Можно было хорошо мечтать, – ведь, правда, трудно найти где-нибудь на земле место большое, на тысячи верст, определенное для одной поэмы о пастушке, разыскивающей своего жениха, здесь было начало, и на том конце, за тысячу верст, стояла большая могила – конец. Там Баян хоронила своего жениха. С высоты этой могилы она клялась начальнику каравана, что будет женой всякого, кто осмелится броситься вниз с высоты этой могилы. Один за другим бросались юноши, и все погибали, и все было, как в «Египетских ночах». А главное, что и сейчас тут люди кочуют со стадами, живут только одни пастухи.

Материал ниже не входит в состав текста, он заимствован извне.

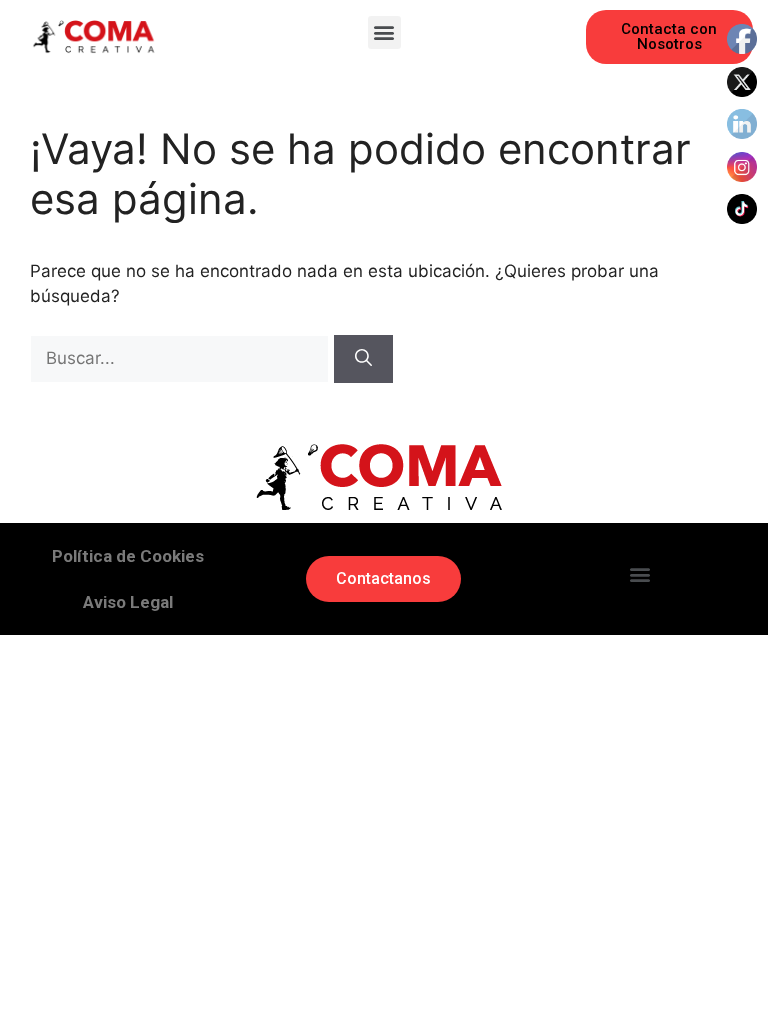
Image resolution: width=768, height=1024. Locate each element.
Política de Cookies (128, 556)
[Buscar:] (182, 358)
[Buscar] (363, 359)
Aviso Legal (128, 602)
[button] (384, 32)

И вот при месяце я вижу, идет караван, узбеки в чалмах раскачиваются, – будто молятся звездам. Караван останавливается у колодца. Виднеются бронзовые профили, верблюды подгибают колени, ложатся, и звезды, такие большие низкие звезды пустыни, горят в их умных глазах.
Юная душа моя перелилась через край: я все на свете принимаю, – я все люблю, все обнимаю…
И вдруг вспомнилась эта женщина рядом со мной. Ай, какой же я маленький, – как я мог так… Я посмотрел в ее сторону, и вдруг у меня все перевернулось в душе: она сидела в своей летней кофточке, на морозе, вся почернелая, вся дрожала, и слезы блестели при месяце.
Моя душа была взрывчатая, – я вдруг переменяюсь и решаюсь. Мгновенно я вылез, вытащил руки из рукавов, быстро схватил плимутроков, пальмы, гитару, корзинку и еще, и еще, все нашвырял на свое место и, рухнув сам, все покрыл своей теплой медвежьей шубою.
Теперь маленькие когда-то пальмы выросли до потолка, а я доживаю свой век, – есть ведь такая должность на свете! – содержателем соленого озера.
1914 год.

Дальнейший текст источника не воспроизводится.